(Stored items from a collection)
■ ■ ■

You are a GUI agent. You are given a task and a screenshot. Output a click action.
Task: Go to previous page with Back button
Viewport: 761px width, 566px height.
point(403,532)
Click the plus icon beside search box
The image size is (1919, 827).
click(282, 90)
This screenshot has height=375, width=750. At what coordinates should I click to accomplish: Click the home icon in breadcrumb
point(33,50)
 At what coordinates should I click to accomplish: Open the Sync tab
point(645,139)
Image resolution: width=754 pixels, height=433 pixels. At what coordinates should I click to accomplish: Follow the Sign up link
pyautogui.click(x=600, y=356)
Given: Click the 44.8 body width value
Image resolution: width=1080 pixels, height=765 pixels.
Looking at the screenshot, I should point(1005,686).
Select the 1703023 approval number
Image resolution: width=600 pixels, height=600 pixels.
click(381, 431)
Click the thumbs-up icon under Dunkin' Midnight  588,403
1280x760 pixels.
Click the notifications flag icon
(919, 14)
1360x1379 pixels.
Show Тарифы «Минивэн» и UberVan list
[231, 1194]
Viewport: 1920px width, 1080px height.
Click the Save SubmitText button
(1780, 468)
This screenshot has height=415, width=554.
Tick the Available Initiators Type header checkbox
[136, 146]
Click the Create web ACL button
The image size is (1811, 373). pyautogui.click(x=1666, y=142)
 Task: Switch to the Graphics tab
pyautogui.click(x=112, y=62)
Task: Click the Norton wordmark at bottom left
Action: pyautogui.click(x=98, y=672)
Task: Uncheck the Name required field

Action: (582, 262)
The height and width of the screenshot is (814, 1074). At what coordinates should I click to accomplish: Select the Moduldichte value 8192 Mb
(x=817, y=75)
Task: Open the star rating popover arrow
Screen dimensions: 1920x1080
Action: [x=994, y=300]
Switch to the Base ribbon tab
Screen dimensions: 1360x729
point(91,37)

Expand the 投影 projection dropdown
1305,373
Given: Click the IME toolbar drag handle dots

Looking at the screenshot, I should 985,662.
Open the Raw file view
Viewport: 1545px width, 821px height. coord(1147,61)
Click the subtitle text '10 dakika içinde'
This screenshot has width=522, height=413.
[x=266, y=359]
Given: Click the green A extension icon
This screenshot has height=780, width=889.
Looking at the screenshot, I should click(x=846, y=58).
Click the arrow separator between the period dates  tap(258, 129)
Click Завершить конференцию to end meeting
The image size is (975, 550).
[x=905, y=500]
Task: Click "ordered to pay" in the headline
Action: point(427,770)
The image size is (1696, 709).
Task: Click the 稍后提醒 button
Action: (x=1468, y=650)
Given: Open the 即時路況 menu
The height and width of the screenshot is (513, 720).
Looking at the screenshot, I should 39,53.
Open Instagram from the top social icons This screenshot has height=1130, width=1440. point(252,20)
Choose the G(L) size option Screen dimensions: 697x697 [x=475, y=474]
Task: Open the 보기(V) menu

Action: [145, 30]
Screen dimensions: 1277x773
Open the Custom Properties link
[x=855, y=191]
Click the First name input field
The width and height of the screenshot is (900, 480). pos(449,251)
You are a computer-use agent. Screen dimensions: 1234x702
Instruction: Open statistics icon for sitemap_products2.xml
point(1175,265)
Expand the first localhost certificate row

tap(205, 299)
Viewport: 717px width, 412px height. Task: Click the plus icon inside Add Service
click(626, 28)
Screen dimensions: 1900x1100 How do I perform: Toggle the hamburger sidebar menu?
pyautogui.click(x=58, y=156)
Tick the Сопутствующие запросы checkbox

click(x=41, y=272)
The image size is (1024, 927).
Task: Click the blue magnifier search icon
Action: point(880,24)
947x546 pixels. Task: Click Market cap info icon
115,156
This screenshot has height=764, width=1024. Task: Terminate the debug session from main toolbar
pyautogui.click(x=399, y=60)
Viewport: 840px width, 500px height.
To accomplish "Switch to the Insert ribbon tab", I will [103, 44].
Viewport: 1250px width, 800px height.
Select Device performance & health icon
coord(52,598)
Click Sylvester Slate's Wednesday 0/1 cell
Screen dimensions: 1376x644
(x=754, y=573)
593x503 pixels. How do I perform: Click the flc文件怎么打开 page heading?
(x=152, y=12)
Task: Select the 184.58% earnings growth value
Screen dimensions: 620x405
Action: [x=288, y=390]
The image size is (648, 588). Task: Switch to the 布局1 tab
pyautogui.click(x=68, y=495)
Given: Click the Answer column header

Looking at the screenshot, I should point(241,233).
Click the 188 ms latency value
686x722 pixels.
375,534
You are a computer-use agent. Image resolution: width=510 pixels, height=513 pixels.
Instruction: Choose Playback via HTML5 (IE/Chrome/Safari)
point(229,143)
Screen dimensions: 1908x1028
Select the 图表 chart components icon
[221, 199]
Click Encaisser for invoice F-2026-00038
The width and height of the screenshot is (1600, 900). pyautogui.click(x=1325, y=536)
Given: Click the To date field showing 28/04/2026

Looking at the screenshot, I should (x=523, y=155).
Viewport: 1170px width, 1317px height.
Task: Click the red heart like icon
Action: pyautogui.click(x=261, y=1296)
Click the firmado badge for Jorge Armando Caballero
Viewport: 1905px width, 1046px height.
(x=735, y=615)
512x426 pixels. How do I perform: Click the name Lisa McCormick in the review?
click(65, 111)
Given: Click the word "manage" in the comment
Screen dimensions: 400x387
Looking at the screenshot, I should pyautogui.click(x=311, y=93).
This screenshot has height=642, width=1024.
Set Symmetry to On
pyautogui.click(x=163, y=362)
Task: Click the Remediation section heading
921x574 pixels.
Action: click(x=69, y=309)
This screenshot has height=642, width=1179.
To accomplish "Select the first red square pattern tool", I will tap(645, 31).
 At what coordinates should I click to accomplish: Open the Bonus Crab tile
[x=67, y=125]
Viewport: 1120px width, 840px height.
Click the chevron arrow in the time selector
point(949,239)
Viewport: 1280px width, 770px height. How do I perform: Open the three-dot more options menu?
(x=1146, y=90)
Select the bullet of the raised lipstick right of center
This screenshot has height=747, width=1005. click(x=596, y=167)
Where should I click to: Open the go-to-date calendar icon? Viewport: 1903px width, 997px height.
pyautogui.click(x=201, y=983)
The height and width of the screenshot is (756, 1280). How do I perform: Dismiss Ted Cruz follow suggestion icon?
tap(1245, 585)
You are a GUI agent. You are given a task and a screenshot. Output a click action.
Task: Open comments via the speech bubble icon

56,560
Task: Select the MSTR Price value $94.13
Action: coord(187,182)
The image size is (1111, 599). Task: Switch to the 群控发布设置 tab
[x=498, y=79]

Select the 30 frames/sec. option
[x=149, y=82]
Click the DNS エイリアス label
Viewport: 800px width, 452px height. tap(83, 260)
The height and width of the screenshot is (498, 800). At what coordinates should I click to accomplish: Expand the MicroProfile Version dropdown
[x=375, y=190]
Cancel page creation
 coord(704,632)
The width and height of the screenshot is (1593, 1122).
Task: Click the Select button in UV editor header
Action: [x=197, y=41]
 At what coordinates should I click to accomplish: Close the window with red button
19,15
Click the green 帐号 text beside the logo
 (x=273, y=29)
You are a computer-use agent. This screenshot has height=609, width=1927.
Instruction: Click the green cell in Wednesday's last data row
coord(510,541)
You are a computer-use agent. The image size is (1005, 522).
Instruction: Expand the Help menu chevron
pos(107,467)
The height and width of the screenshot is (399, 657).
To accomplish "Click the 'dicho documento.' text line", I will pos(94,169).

■ ■ ■

EXERCISE REQUIREMENTS
Copy out the records once more, with nothing altered.

RESPONSE TO THE TASK
You are a GUI agent. You are given a task and a screenshot. Output a click action.
Task: Go to previous page with Back button
Viewport: 761px width, 566px height.
point(403,532)
Click the plus icon beside search box
The image size is (1919, 827).
click(282, 90)
This screenshot has height=375, width=750. At what coordinates should I click to accomplish: Click the home icon in breadcrumb
point(33,50)
 At what coordinates should I click to accomplish: Open the Sync tab
point(645,139)
Image resolution: width=754 pixels, height=433 pixels. At what coordinates should I click to accomplish: Follow the Sign up link
pyautogui.click(x=600, y=356)
Given: Click the 44.8 body width value
Image resolution: width=1080 pixels, height=765 pixels.
Looking at the screenshot, I should point(1005,686).
Select the 1703023 approval number
Image resolution: width=600 pixels, height=600 pixels.
click(381, 431)
Click the thumbs-up icon under Dunkin' Midnight  588,403
1280x760 pixels.
Click the notifications flag icon
(919, 14)
1360x1379 pixels.
Show Тарифы «Минивэн» и UberVan list
[231, 1194]
Viewport: 1920px width, 1080px height.
Click the Save SubmitText button
(1780, 468)
This screenshot has height=415, width=554.
Tick the Available Initiators Type header checkbox
[136, 146]
Click the Create web ACL button
The image size is (1811, 373). pyautogui.click(x=1666, y=142)
 Task: Switch to the Graphics tab
pyautogui.click(x=112, y=62)
Task: Click the Norton wordmark at bottom left
Action: pyautogui.click(x=98, y=672)
Task: Uncheck the Name required field

Action: (582, 262)
The height and width of the screenshot is (814, 1074). At what coordinates should I click to accomplish: Select the Moduldichte value 8192 Mb
(x=817, y=75)
Task: Open the star rating popover arrow
Screen dimensions: 1920x1080
Action: [x=994, y=300]
Switch to the Base ribbon tab
Screen dimensions: 1360x729
point(91,37)

Expand the 投影 projection dropdown
1305,373
Given: Click the IME toolbar drag handle dots

Looking at the screenshot, I should 985,662.
Open the Raw file view
Viewport: 1545px width, 821px height. coord(1147,61)
Click the subtitle text '10 dakika içinde'
This screenshot has width=522, height=413.
[x=266, y=359]
Given: Click the green A extension icon
This screenshot has height=780, width=889.
Looking at the screenshot, I should click(x=846, y=58).
Click the arrow separator between the period dates  tap(258, 129)
Click Завершить конференцию to end meeting
The image size is (975, 550).
[x=905, y=500]
Task: Click "ordered to pay" in the headline
Action: point(427,770)
The image size is (1696, 709).
Task: Click the 稍后提醒 button
Action: (x=1468, y=650)
Given: Open the 即時路況 menu
The height and width of the screenshot is (513, 720).
Looking at the screenshot, I should 39,53.
Open Instagram from the top social icons This screenshot has height=1130, width=1440. point(252,20)
Choose the G(L) size option Screen dimensions: 697x697 [x=475, y=474]
Task: Open the 보기(V) menu

Action: [145, 30]
Screen dimensions: 1277x773
Open the Custom Properties link
[x=855, y=191]
Click the First name input field
The width and height of the screenshot is (900, 480). pos(449,251)
You are a computer-use agent. Screen dimensions: 1234x702
Instruction: Open statistics icon for sitemap_products2.xml
point(1175,265)
Expand the first localhost certificate row

tap(205, 299)
Viewport: 717px width, 412px height. Task: Click the plus icon inside Add Service
click(626, 28)
Screen dimensions: 1900x1100 How do I perform: Toggle the hamburger sidebar menu?
pyautogui.click(x=58, y=156)
Tick the Сопутствующие запросы checkbox

click(x=41, y=272)
The image size is (1024, 927).
Task: Click the blue magnifier search icon
Action: point(880,24)
947x546 pixels. Task: Click Market cap info icon
115,156
This screenshot has height=764, width=1024. Task: Terminate the debug session from main toolbar
pyautogui.click(x=399, y=60)
Viewport: 840px width, 500px height.
To accomplish "Switch to the Insert ribbon tab", I will [103, 44].
Viewport: 1250px width, 800px height.
Select Device performance & health icon
coord(52,598)
Click Sylvester Slate's Wednesday 0/1 cell
Screen dimensions: 1376x644
(x=754, y=573)
593x503 pixels. How do I perform: Click the flc文件怎么打开 page heading?
(x=152, y=12)
Task: Select the 184.58% earnings growth value
Screen dimensions: 620x405
Action: [x=288, y=390]
The image size is (648, 588). Task: Switch to the 布局1 tab
pyautogui.click(x=68, y=495)
Given: Click the Answer column header

Looking at the screenshot, I should point(241,233).
Click the 188 ms latency value
686x722 pixels.
375,534
You are a computer-use agent. Image resolution: width=510 pixels, height=513 pixels.
Instruction: Choose Playback via HTML5 (IE/Chrome/Safari)
point(229,143)
Screen dimensions: 1908x1028
Select the 图表 chart components icon
[221, 199]
Click Encaisser for invoice F-2026-00038
The width and height of the screenshot is (1600, 900). pyautogui.click(x=1325, y=536)
Given: Click the To date field showing 28/04/2026

Looking at the screenshot, I should (x=523, y=155).
Viewport: 1170px width, 1317px height.
Task: Click the red heart like icon
Action: pyautogui.click(x=261, y=1296)
Click the firmado badge for Jorge Armando Caballero
Viewport: 1905px width, 1046px height.
(x=735, y=615)
512x426 pixels. How do I perform: Click the name Lisa McCormick in the review?
click(65, 111)
Given: Click the word "manage" in the comment
Screen dimensions: 400x387
Looking at the screenshot, I should pyautogui.click(x=311, y=93).
This screenshot has height=642, width=1024.
Set Symmetry to On
pyautogui.click(x=163, y=362)
Task: Click the Remediation section heading
921x574 pixels.
Action: click(x=69, y=309)
This screenshot has height=642, width=1179.
To accomplish "Select the first red square pattern tool", I will tap(645, 31).
 At what coordinates should I click to accomplish: Open the Bonus Crab tile
[x=67, y=125]
Viewport: 1120px width, 840px height.
Click the chevron arrow in the time selector
point(949,239)
Viewport: 1280px width, 770px height. How do I perform: Open the three-dot more options menu?
(x=1146, y=90)
Select the bullet of the raised lipstick right of center
This screenshot has height=747, width=1005. click(x=596, y=167)
Where should I click to: Open the go-to-date calendar icon? Viewport: 1903px width, 997px height.
pyautogui.click(x=201, y=983)
The height and width of the screenshot is (756, 1280). How do I perform: Dismiss Ted Cruz follow suggestion icon?
tap(1245, 585)
You are a GUI agent. You are given a task and a screenshot. Output a click action.
Task: Open comments via the speech bubble icon

56,560
Task: Select the MSTR Price value $94.13
Action: coord(187,182)
The image size is (1111, 599). Task: Switch to the 群控发布设置 tab
[x=498, y=79]

Select the 30 frames/sec. option
[x=149, y=82]
Click the DNS エイリアス label
Viewport: 800px width, 452px height. tap(83, 260)
The height and width of the screenshot is (498, 800). At what coordinates should I click to accomplish: Expand the MicroProfile Version dropdown
[x=375, y=190]
Cancel page creation
 coord(704,632)
The width and height of the screenshot is (1593, 1122).
Task: Click the Select button in UV editor header
Action: [x=197, y=41]
 At what coordinates should I click to accomplish: Close the window with red button
19,15
Click the green 帐号 text beside the logo
 (x=273, y=29)
You are a computer-use agent. This screenshot has height=609, width=1927.
Instruction: Click the green cell in Wednesday's last data row
coord(510,541)
You are a computer-use agent. The image size is (1005, 522).
Instruction: Expand the Help menu chevron
pos(107,467)
The height and width of the screenshot is (399, 657).
To accomplish "Click the 'dicho documento.' text line", I will pos(94,169).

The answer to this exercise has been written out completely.